#### Data section:
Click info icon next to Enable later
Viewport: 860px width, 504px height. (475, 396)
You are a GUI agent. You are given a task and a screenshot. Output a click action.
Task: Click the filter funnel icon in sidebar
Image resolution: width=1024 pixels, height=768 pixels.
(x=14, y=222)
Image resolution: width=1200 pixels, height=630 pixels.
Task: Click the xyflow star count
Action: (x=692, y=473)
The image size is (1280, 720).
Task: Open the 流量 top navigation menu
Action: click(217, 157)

#### Your assignment:
All the records, as written, must be given again.

#### Response area:
Click info icon next to Enable later
Viewport: 860px width, 504px height. (475, 396)
You are a GUI agent. You are given a task and a screenshot. Output a click action.
Task: Click the filter funnel icon in sidebar
Image resolution: width=1024 pixels, height=768 pixels.
(x=14, y=222)
Image resolution: width=1200 pixels, height=630 pixels.
Task: Click the xyflow star count
Action: (x=692, y=473)
The image size is (1280, 720).
Task: Open the 流量 top navigation menu
Action: click(217, 157)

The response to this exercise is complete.